PROBLEM STATEMENT:
Once the line with "Quote & Chart (326, 1364)" is found in the entries below, repeat it and each following line exactly, up to and including the line with "Maqollar (30, 2177)". Add no other lines.

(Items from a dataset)
-------------------------
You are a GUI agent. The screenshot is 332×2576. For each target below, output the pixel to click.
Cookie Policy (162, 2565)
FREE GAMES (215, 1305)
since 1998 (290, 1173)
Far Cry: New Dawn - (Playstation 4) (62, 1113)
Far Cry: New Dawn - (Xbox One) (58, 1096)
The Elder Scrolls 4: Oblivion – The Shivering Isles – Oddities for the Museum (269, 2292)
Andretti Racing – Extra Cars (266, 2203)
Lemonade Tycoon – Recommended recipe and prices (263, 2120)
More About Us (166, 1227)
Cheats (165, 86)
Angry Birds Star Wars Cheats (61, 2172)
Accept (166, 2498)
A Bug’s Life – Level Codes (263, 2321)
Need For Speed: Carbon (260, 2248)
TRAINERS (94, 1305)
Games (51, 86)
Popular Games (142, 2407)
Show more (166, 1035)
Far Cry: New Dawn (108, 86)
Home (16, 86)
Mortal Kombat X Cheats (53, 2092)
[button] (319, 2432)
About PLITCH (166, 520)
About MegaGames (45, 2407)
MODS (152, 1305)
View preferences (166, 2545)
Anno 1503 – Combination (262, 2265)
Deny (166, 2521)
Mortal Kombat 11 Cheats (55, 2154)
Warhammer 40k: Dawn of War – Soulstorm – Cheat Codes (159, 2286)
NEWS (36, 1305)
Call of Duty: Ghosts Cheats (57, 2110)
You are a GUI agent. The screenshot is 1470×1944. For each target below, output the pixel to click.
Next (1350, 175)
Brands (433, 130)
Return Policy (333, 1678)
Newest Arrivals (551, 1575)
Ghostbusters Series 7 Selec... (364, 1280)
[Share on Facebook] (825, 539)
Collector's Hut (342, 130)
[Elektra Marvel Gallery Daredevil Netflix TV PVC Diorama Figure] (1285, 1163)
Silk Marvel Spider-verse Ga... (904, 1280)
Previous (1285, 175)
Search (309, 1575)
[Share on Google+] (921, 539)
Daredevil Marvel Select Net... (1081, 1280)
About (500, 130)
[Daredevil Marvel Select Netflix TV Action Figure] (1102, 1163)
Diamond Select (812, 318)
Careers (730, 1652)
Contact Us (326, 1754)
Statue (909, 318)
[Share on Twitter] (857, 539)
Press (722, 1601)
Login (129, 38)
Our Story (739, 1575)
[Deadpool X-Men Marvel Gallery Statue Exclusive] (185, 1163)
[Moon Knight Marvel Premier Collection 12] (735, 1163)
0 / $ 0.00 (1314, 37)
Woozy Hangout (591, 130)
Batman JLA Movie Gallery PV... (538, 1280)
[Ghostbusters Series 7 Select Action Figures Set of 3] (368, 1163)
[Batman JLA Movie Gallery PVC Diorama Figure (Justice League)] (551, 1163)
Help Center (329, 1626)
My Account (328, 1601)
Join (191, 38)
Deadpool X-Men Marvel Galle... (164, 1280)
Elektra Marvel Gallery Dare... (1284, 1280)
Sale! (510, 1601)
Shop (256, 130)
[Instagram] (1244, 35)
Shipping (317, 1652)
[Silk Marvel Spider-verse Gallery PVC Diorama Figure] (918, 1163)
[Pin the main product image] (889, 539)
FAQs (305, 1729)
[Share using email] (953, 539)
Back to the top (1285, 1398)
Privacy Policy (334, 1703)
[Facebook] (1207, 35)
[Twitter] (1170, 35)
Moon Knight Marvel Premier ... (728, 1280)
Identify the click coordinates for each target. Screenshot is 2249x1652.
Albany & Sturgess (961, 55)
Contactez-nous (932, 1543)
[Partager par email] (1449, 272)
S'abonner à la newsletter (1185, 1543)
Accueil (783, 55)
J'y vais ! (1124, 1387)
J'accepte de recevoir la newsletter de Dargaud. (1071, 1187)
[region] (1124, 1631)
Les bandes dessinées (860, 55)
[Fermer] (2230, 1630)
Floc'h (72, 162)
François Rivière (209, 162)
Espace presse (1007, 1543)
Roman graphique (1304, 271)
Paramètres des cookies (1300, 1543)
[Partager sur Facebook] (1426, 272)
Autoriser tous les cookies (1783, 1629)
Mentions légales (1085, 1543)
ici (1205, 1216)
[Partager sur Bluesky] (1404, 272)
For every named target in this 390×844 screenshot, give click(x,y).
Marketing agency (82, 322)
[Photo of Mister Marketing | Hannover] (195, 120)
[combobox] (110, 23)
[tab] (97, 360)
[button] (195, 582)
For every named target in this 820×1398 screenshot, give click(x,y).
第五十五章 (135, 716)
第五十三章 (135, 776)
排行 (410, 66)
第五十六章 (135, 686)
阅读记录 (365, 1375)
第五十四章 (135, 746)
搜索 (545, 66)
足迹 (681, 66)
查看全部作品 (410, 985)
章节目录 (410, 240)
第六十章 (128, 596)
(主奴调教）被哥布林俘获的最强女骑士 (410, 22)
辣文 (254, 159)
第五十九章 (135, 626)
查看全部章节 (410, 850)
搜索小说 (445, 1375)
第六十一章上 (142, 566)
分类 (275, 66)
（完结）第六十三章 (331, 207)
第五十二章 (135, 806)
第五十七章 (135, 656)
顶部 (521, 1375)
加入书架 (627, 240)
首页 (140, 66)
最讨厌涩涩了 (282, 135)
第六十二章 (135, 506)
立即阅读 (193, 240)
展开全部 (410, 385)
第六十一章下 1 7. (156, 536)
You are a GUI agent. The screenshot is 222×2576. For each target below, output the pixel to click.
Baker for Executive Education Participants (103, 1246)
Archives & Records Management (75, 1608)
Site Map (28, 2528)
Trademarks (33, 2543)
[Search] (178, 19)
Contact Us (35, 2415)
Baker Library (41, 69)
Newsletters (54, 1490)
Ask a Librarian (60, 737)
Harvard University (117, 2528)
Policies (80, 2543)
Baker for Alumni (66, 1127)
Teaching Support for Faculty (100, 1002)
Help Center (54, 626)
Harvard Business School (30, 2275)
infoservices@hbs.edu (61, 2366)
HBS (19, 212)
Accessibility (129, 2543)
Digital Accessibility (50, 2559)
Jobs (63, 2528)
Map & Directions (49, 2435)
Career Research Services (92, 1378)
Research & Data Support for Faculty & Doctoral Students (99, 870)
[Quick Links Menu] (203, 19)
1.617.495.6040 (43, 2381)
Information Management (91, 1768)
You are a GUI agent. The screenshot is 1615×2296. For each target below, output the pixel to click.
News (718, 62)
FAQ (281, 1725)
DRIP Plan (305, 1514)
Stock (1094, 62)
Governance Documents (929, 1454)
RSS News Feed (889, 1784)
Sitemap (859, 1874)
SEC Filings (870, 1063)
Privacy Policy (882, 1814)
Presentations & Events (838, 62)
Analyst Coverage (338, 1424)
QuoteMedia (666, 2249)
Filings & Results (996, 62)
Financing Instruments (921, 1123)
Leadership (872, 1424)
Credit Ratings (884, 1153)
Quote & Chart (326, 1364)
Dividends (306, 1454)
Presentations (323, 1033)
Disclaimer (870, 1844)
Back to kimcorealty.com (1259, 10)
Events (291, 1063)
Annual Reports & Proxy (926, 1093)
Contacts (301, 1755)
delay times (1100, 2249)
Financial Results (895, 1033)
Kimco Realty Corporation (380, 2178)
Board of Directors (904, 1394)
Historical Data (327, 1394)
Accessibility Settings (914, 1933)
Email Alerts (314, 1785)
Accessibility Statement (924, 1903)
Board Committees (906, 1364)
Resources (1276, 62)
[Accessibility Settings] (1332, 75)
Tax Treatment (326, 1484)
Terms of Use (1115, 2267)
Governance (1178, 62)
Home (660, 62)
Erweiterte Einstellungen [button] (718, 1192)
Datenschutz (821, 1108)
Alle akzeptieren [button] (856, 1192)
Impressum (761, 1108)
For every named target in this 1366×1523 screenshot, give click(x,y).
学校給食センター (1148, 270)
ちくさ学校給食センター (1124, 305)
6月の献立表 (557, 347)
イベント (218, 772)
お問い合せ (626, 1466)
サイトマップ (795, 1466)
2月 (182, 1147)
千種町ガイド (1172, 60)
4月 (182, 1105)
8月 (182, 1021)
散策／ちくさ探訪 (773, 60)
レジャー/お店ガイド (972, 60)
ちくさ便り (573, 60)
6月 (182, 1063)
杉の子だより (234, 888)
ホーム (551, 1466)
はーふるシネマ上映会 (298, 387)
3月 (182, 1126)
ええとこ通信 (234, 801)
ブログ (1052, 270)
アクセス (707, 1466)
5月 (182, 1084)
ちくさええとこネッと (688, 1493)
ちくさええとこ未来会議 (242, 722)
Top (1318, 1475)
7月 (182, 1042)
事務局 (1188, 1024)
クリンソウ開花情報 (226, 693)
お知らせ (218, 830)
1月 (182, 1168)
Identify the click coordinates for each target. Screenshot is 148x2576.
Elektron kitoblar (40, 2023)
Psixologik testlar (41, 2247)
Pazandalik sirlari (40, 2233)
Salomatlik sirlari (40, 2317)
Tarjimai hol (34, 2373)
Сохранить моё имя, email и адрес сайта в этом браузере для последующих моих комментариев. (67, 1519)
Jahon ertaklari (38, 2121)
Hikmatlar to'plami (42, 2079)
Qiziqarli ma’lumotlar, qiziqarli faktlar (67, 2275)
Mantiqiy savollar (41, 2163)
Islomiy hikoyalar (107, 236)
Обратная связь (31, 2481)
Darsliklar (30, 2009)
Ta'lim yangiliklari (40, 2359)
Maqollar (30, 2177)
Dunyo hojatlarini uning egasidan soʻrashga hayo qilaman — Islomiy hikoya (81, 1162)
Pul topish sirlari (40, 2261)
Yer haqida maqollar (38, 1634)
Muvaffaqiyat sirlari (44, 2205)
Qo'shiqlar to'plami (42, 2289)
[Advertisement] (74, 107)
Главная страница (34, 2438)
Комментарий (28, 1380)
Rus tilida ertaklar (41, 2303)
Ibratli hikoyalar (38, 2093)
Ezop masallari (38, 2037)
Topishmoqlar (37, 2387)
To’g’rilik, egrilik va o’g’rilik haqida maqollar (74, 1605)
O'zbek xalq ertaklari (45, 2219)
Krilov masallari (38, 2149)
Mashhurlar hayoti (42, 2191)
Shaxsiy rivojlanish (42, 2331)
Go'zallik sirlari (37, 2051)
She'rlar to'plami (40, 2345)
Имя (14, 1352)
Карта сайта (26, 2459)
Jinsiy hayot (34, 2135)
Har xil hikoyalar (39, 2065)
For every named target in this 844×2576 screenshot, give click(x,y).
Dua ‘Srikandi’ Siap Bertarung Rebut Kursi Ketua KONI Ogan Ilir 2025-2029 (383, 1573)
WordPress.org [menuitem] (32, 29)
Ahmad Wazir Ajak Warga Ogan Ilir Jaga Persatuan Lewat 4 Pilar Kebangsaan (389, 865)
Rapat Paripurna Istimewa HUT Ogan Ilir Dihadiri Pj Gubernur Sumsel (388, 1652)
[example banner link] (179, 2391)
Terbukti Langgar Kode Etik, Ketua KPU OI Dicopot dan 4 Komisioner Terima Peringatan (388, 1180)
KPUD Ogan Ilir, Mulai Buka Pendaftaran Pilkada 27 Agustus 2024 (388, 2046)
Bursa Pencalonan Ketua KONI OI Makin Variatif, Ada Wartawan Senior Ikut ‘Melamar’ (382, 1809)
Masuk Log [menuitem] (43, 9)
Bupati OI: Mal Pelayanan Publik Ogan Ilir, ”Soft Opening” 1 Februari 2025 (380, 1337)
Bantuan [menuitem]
-------------------------
REPLY TO THE EXERCISE:
Quote & Chart (326, 1364)
Dividends (306, 1454)
Presentations (323, 1033)
Disclaimer (870, 1844)
Back to kimcorealty.com (1259, 10)
Events (291, 1063)
Annual Reports & Proxy (926, 1093)
Contacts (301, 1755)
delay times (1100, 2249)
Financial Results (895, 1033)
Kimco Realty Corporation (380, 2178)
Board of Directors (904, 1394)
Historical Data (327, 1394)
Accessibility Settings (914, 1933)
Email Alerts (314, 1785)
Accessibility Statement (924, 1903)
Board Committees (906, 1364)
Resources (1276, 62)
[Accessibility Settings] (1332, 75)
Tax Treatment (326, 1484)
Terms of Use (1115, 2267)
Governance (1178, 62)
Home (660, 62)
Erweiterte Einstellungen [button] (718, 1192)
Datenschutz (821, 1108)
Alle akzeptieren [button] (856, 1192)
Impressum (761, 1108)
For every named target in this 1366×1523 screenshot, give click(x,y).
学校給食センター (1148, 270)
ちくさ学校給食センター (1124, 305)
6月の献立表 (557, 347)
イベント (218, 772)
お問い合せ (626, 1466)
サイトマップ (795, 1466)
2月 (182, 1147)
千種町ガイド (1172, 60)
4月 (182, 1105)
8月 (182, 1021)
散策／ちくさ探訪 (773, 60)
レジャー/お店ガイド (972, 60)
ちくさ便り (573, 60)
6月 (182, 1063)
杉の子だより (234, 888)
ホーム (551, 1466)
はーふるシネマ上映会 (298, 387)
3月 (182, 1126)
ええとこ通信 (234, 801)
ブログ (1052, 270)
アクセス (707, 1466)
5月 (182, 1084)
ちくさええとこネッと (688, 1493)
ちくさええとこ未来会議 (242, 722)
Top (1318, 1475)
7月 (182, 1042)
事務局 (1188, 1024)
クリンソウ開花情報 (226, 693)
お知らせ (218, 830)
1月 (182, 1168)
Identify the click coordinates for each target. Screenshot is 148x2576.
Elektron kitoblar (40, 2023)
Psixologik testlar (41, 2247)
Pazandalik sirlari (40, 2233)
Salomatlik sirlari (40, 2317)
Tarjimai hol (34, 2373)
Сохранить моё имя, email и адрес сайта в этом браузере для последующих моих комментариев. (67, 1519)
Jahon ertaklari (38, 2121)
Hikmatlar to'plami (42, 2079)
Qiziqarli ma’lumotlar, qiziqarli faktlar (67, 2275)
Mantiqiy savollar (41, 2163)
Islomiy hikoyalar (107, 236)
Обратная связь (31, 2481)
Darsliklar (30, 2009)
Ta'lim yangiliklari (40, 2359)
Maqollar (30, 2177)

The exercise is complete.